In a percentage of low back cases, patients may respond to adjustments and reach a plateau where they no longer progress. They may have increased range of motion, but still complain of an "ache or burning" that persists after prolonged sitting, standing or bending. Or they may complain of morning backache which lessens during the day until they posturally stress themselves again. Exercises may relieve them but does not solve their problem. Intersegmental spinal examination may be relatively normal and there is no longer spinal tenderness on deep palpation.

These types of spinal syndromes may respond to friction massage. These patients often, on deep palpation, complain of pain over the capsules of the facets, over the sacral base, over and superior to the posterior superior iliac spines, on the iliolumbar ligaments, interspinal ligaments, and the fascicles of the lumbar multifidus which arises from a common tendon from the caudal tip of the spinous processes attaching to the mamillary processes, the iliac crest and sacrum.1 Palastanga2 mentions the use of friction massage in the sulcus, just medial to the posterior superior iliac spine in the fascial origin of the erector spinae or superficially in the posterior sacroiliac ligament. He also mentions the ligaments connecting the sacrum and coccyx or the muscle attachments to the coccyx. Occipital insertions of the trapezius and splenius capitis are also frequently involved. A common area of tenderness lies along and on the inner border of the iliac crests.
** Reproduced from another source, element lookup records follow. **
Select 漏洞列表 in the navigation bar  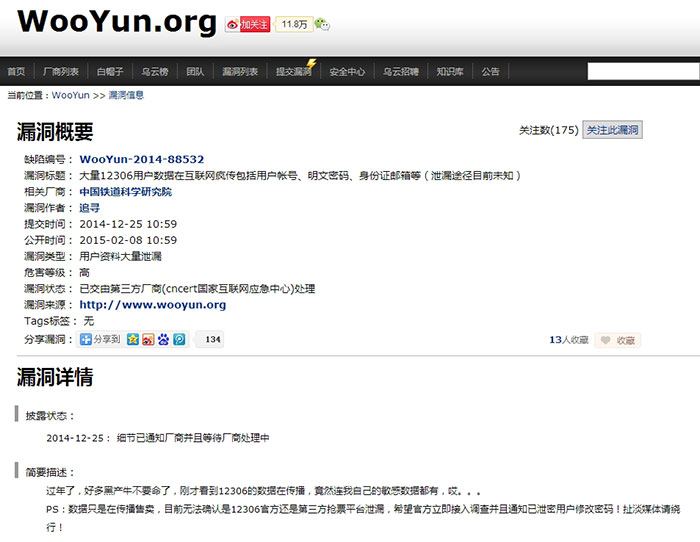[x=240, y=72]
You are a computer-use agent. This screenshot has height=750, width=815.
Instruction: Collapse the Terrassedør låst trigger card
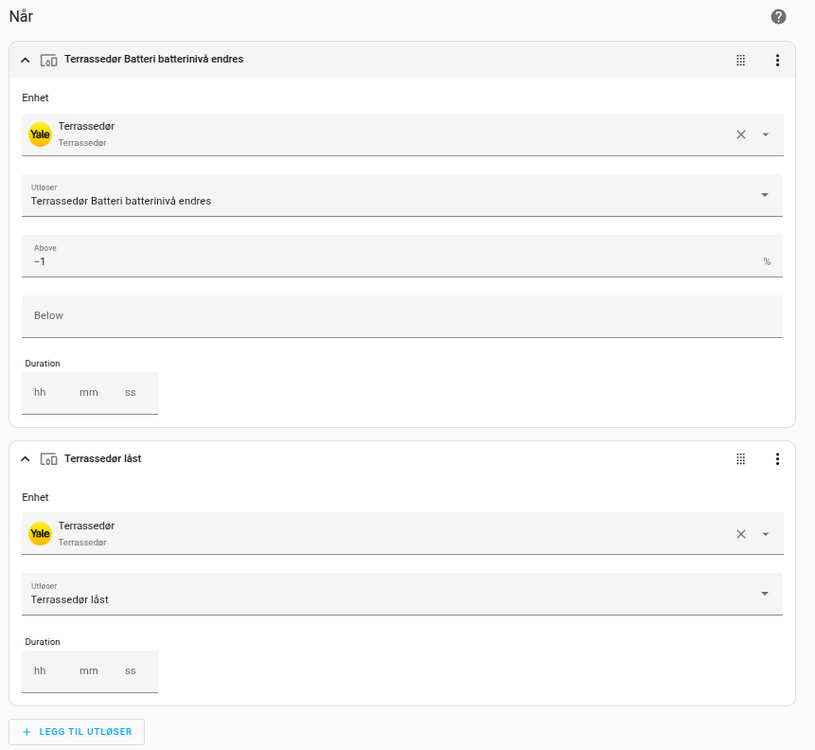pos(26,459)
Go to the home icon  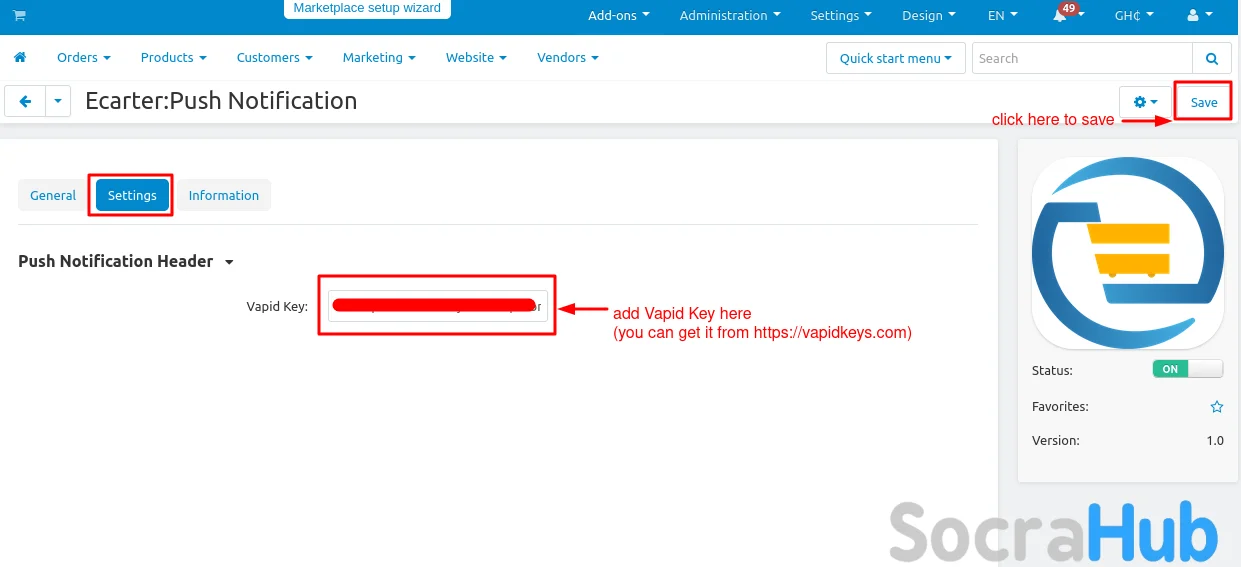(20, 58)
Bogduk and Twomey1 decribe the insertions of the lumbar longissimus and iliocostalis and the thoracic longissimus and iliocostalis as inserting into the iliac crests, posterior superior iliac spines and sacrum as tendinous insertions. They state that contrary to most modern textbook descriptions, the lumbar longissimus and iliocostalis do not attach to the erector spinae aponeurosis but anchor the lumbar vertebrae directly to the ilium.

Just as soft tissue anywhere else in the body, the triad of overuse-inflammation-fibrosis can occur. It has been empirically proven since the early 1900s that friction massage across scar tissue in muscles, ligaments, and tendons increases the extensibility and, therefore, the function of chronic dystrophic tissue. Due to the layers of fascia and collagen over the muscular-tendinous tissue, friction in a circular direction or in several longitudinal directions on the same area can alleviate the chronic nature of some back conditions. Unfortunately, functional tests to prove the existence of lumbar "tendinitis" is not as easily elicited as in the extremities, so it is necessary to rely more on palpation for tenderness. Sometimes passive lumbar flexion or lateral bending may be an indicator of the fibrotic pain and the eventual alleviation of the pain after friction. As the patient progresses, the tenderness and the patient's complaints should decrease.

I use a rubber-tipped T-bar for the deep friction. Interestingly, friction anesthesia will occur as in the extremities and often causes anesthesia of adjoining previously sensitive tissue. Again, as with the extremities, ten minutes of friction is necessary.


  1. Bogduk, N.; Twomey, L.T. Clinical Anatomy of the Lumbar Spine. New York, Churchill Livingstone 1987; pp 72-91.
  2. Palastanga, N. "The use of transverse frictions for soft tissue lesions." In Grieve GP. Modern Manual Therapy of the Vertebral Column. New York, Churchill Livingstone 1986; pp 819-833.